• PROBLEM TO SOLVE
Scan the entries and copy each line where the word "menu" is present.

====

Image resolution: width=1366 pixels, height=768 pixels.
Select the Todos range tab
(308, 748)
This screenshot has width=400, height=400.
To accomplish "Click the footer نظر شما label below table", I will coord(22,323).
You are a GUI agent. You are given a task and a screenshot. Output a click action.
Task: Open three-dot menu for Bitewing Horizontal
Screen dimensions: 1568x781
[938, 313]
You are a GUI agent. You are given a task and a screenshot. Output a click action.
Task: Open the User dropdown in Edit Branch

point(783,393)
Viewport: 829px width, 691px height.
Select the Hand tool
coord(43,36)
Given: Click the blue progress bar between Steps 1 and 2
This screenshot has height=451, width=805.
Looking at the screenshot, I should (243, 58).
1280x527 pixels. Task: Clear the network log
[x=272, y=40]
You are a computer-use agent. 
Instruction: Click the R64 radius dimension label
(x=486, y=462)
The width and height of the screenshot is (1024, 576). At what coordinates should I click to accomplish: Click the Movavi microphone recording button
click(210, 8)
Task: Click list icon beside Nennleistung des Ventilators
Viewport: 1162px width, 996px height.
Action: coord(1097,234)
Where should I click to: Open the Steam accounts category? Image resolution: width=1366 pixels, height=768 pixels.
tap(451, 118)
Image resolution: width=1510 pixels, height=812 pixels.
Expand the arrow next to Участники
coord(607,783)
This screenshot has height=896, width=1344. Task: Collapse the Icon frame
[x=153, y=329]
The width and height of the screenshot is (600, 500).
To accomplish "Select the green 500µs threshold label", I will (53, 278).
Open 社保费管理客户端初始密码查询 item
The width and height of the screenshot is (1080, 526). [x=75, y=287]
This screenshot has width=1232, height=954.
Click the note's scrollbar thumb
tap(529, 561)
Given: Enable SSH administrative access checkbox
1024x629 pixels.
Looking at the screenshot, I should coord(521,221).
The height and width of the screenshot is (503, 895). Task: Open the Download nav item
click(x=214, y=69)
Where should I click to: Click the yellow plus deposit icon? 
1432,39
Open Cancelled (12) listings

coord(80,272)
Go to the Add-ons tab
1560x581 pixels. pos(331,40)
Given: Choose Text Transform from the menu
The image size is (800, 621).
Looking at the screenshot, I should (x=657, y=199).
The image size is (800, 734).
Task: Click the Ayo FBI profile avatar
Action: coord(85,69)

====

• EXERCISE RESULT
Task: Open three-dot menu for Bitewing Horizontal
Given: Choose Text Transform from the menu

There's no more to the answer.